*Directions:* Among the entries below, please show each line that carries the word "computer".

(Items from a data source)
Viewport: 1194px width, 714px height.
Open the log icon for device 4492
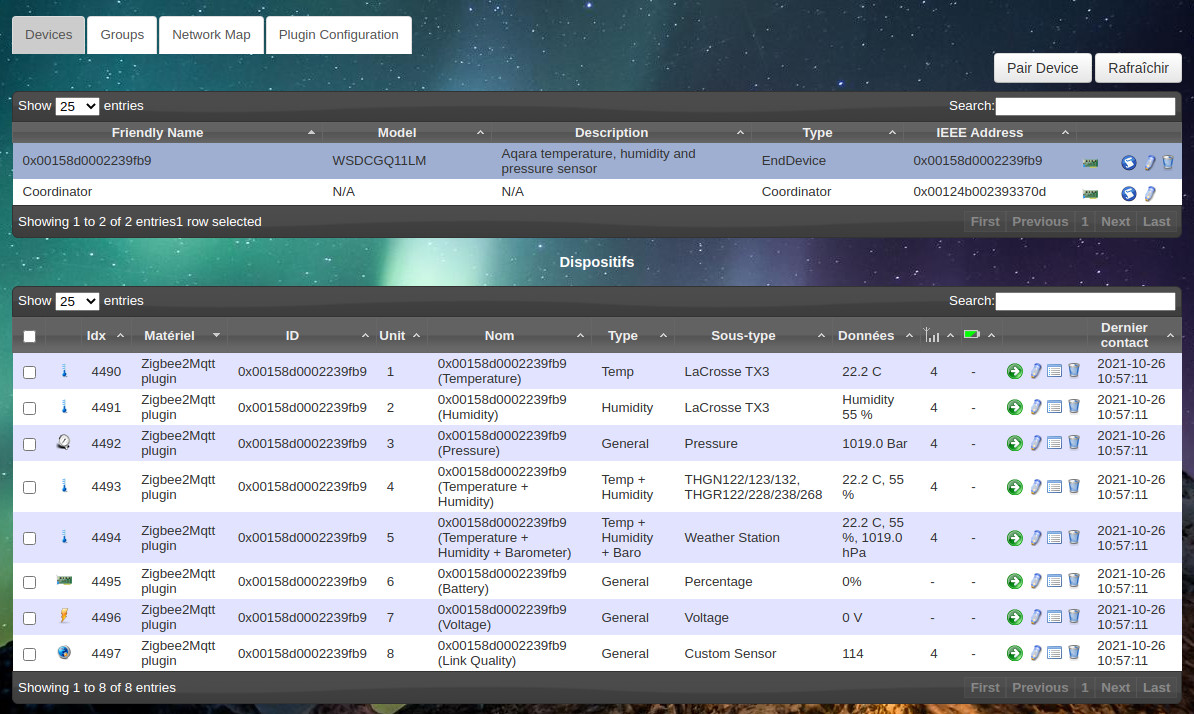click(x=1054, y=443)
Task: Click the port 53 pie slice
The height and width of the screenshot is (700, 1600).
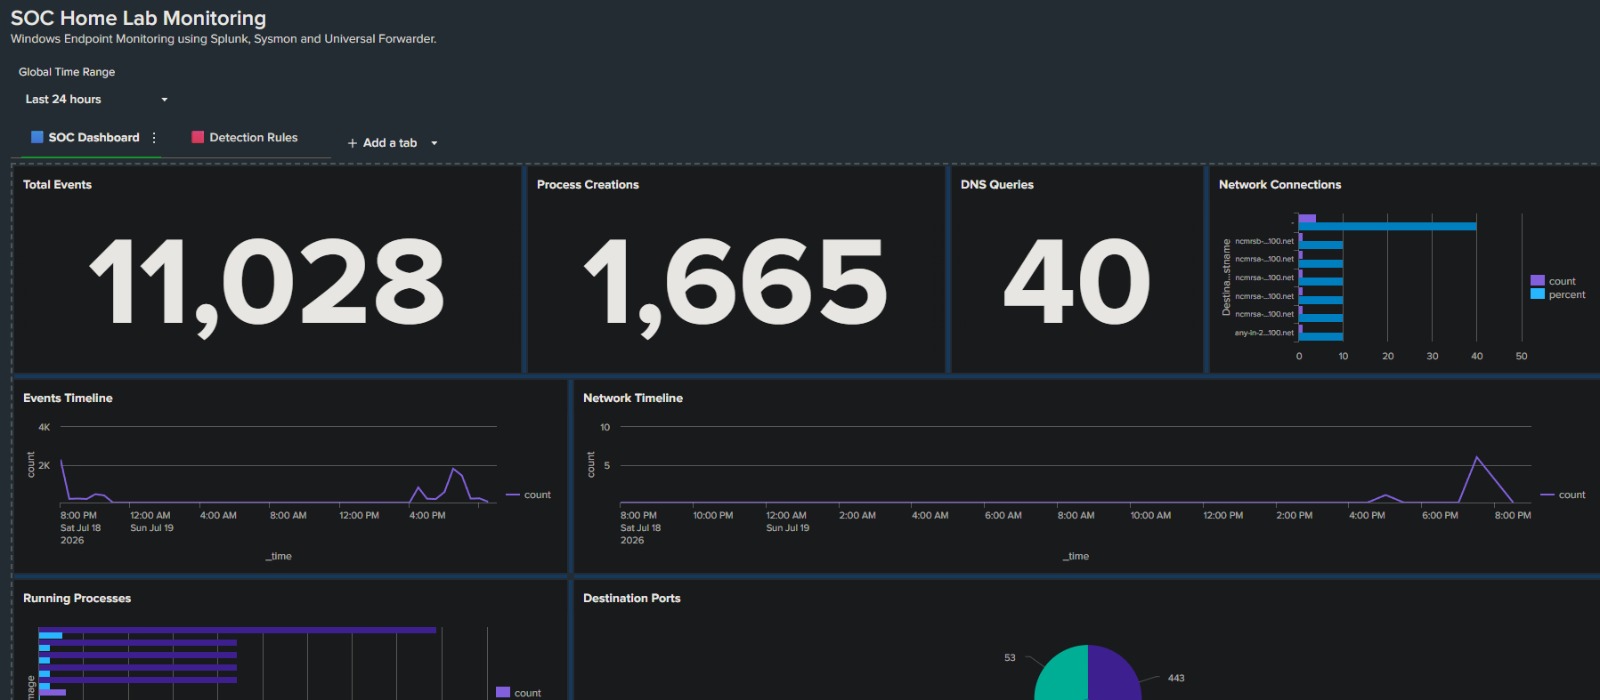Action: click(1062, 673)
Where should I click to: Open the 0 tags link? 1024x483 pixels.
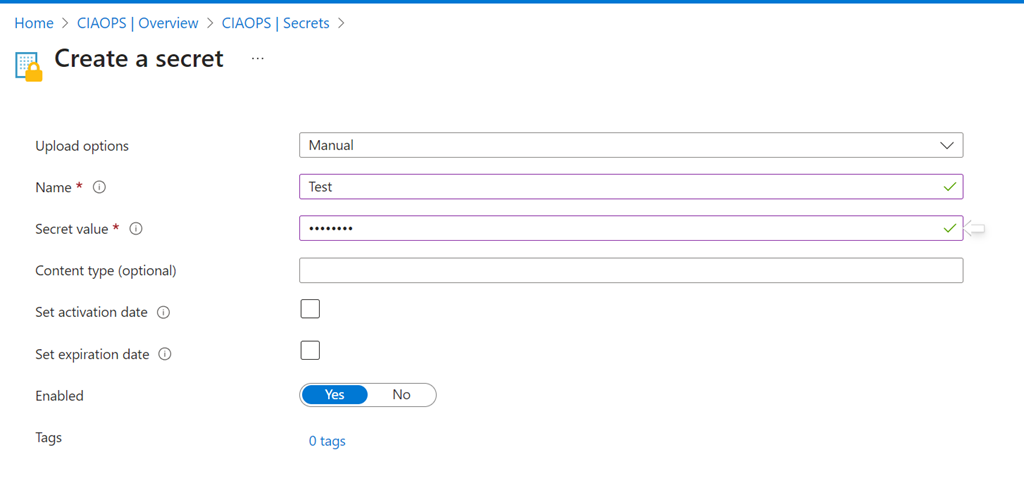[327, 441]
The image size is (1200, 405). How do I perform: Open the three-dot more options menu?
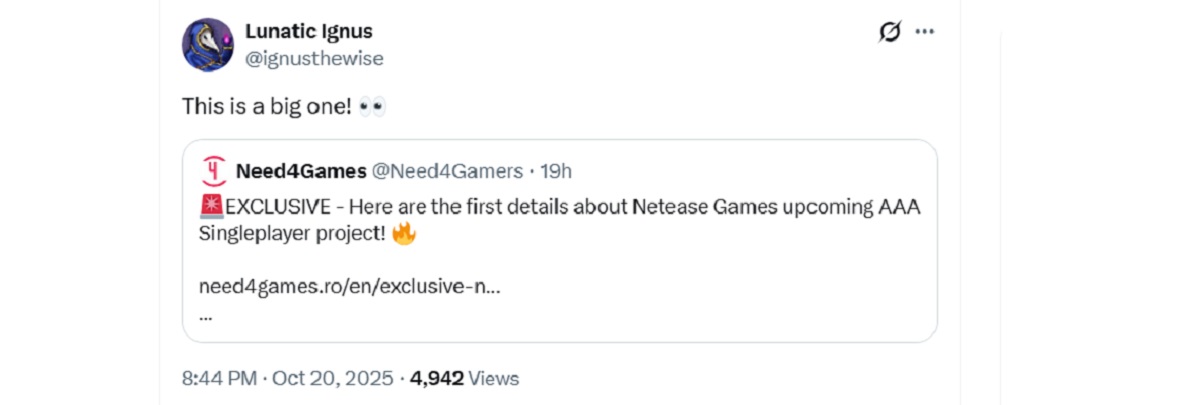pyautogui.click(x=925, y=32)
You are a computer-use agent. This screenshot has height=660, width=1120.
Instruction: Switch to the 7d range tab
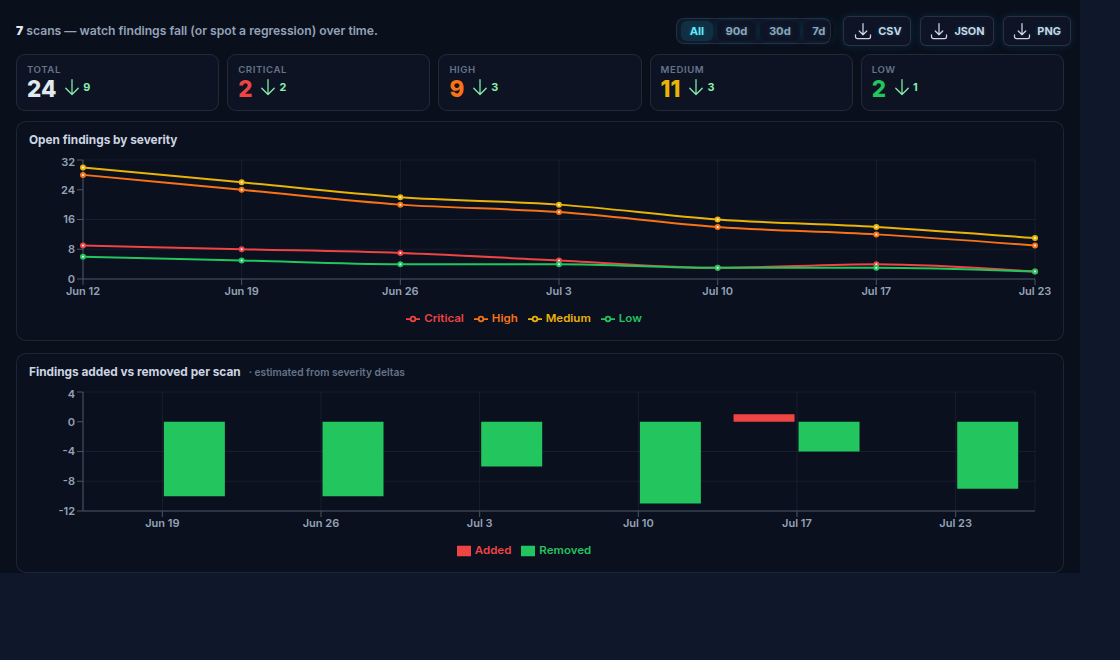click(818, 31)
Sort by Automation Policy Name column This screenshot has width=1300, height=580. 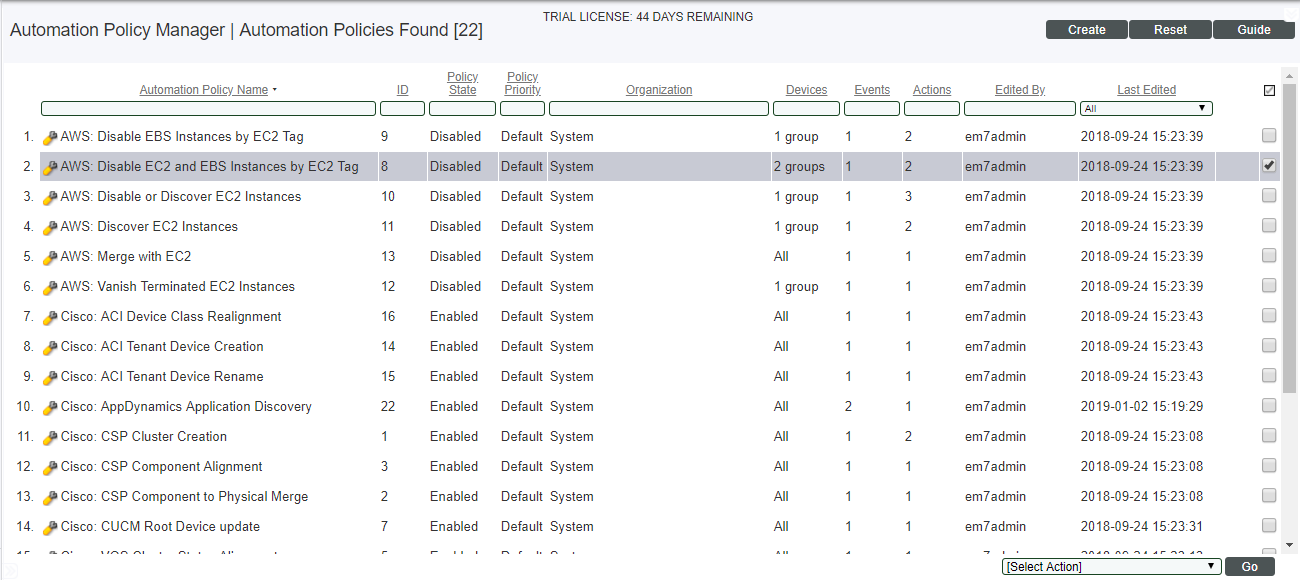click(204, 90)
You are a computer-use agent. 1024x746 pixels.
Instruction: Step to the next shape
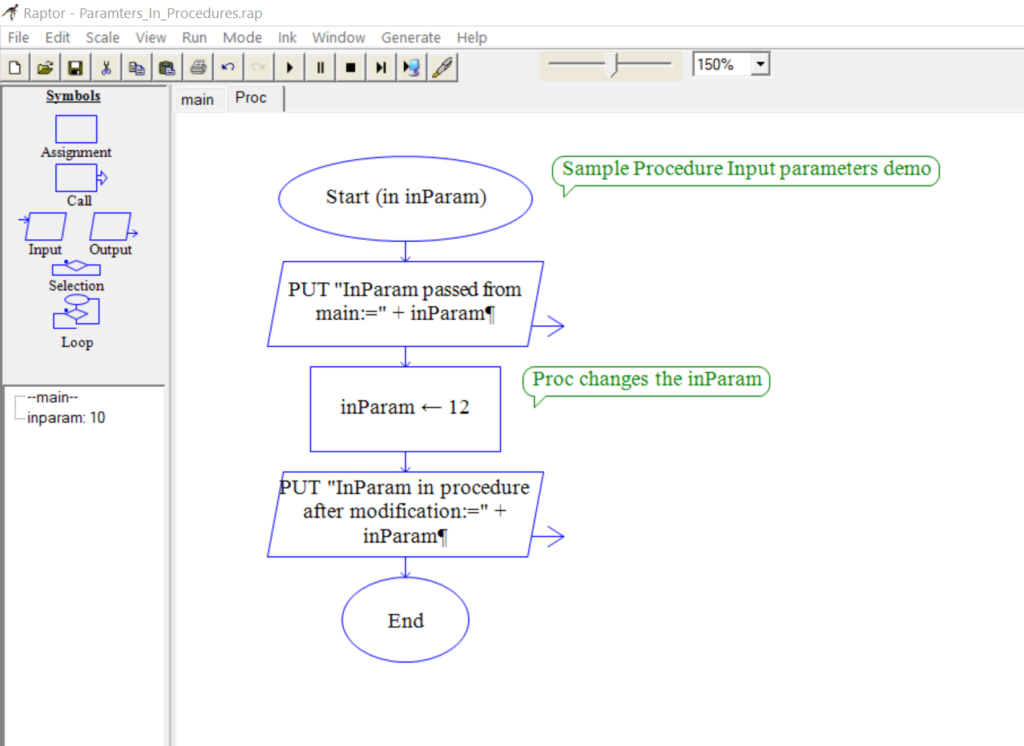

*Answer space:*
You are a computer-use agent. This screenshot has height=660, width=1120.
You are a computer-use agent. 1024x746 pixels.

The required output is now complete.